The enteric nervous system (ENS) is organized into complex neuronal circuits that regulate gut homeostasis through crosstalk between brain-derived signals, the gut microbiota, the endocrine and the immune system. Although probiotics constitute a promising strategy for altering intestinal motility, a limited amount of research has looked in-depth at their effects on enteric neurobiology.

New mice research from scientists working at Atlanta VA Medical Centre at Emory University and the University of Michigan reveals that the probiotic Lactobacillus rhamnosus GG releases formylated peptides that modulate enteric neurons and accelerate gastrointestinal motility.

Chandrasekharan and colleagues explored the effects of L. rhamnosus GG (LGG)—a member of the normal gut microbiota widely used as a probiotic—on ENS and gastrointestinal motility in both germ-free and conventionally raised mice.

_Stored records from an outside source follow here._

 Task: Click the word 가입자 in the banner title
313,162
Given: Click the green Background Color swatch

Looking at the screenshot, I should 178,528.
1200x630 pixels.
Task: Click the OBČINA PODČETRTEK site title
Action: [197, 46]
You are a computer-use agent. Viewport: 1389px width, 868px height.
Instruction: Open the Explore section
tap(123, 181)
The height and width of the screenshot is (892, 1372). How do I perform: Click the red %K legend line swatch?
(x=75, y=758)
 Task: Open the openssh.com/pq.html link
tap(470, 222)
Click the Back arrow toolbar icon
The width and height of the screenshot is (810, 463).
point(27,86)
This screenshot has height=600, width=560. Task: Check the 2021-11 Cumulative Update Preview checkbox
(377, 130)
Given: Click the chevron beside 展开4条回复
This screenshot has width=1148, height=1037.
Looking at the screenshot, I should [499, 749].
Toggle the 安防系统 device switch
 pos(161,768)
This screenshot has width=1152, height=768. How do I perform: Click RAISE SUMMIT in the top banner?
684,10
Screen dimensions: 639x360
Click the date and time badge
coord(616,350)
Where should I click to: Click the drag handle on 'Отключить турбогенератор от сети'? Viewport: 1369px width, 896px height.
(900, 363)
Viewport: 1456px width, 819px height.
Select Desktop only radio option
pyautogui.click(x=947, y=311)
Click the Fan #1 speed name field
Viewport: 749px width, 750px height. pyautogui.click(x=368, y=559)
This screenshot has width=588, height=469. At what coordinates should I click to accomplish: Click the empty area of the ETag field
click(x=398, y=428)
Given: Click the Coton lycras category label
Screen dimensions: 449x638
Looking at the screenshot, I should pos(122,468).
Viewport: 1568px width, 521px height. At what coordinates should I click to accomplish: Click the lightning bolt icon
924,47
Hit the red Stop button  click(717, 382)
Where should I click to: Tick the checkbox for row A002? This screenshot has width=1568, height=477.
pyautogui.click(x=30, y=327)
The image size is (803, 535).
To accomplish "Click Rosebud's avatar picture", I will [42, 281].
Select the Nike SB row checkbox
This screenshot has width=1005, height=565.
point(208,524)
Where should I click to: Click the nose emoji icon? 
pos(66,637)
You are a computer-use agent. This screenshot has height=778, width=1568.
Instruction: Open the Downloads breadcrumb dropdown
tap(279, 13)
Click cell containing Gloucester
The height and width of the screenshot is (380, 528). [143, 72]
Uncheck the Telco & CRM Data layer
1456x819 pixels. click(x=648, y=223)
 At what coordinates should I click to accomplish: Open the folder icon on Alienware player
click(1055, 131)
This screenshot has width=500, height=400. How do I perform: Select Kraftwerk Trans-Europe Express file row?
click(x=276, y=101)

The study of intestinal tissue revealed that acute gavage of LGG (at 1010 colony forming units) increased the production of reactive oxygen species leading to phosphorylation of the intracellular kinase MAPK1 in the myenteric plexus. These changes were accompanied by the remodeling of ENS circuits, as observed by an increase in the number of cholinergic neurons that innervate the muscular layer of the ileum.

In contrast, none of these changes were observed when an adhesion mutant strain of LGG was used, nor when LGG was administered together with the antioxidant N-acetyl cysteine. Thus, it seems that the acute effects of LGG on enteric neuronal signaling pathways occur in a contact- and redox-dependent fashion.

In an attempt to unravel the underlying mechanisms behind the effects of LGG on ENS, the authors administered formylated peptides to mice. These peptides can be produced by commensal gut bacteria and they stimulate enteroendocrine and enteric glia cells. The enteral administration of formylated peptides reproduced changes in the ENS driven by LGG, while such effects were not observed when LGG was administered to mice lacking the FPR1 surface receptor for formylated peptides, expressed on enteric neuronal cells.

Finally, daily gavage of LGG either for 1 or 2 weeks in conventionally raised mice led to an increase in stool frequency and a reduction in gut transit time, together with an increase in contractions of circular ileal muscle strips.

Taken together, these results suggest that LGG alters gut motility through contact with epithelia and redox-related mechanisms and by producing formylated peptides that signal through formyl peptide receptors on enteric neuronal cells to shape ENS structure and function.

These findings show the plasticity of the ENS and the role of the gut microbiota as an integrated element of ENS, which combines with intrinsic and extrinsic innervation to alter colonic motility. This research thus opens the way to potentially using probiotics to target the adhesion of commensal gut bacteria to the epithelia and the production of reactive oxygen species and receptors for formylated peptides on enteric neuronal cells. As such, this may help show the potential of probiotics for treating disorders with decreased gastrointestinal motility such as Parkinson’s disease, autism, and constipation-predominant irritable bowel syndrome, which have all been linked to imbalances in the gut microbiota.



Chandrasekharan B, Saeedi BK, Alam A, et al. Interactions between commensal bacteria and enteric neurons, via FPR1 induction of ROS, increase gastrointestinal motility in mice. Gastroenterology. 2019; 157(1):179-92. doi: 10.1053/j.gastro.2019.03.045.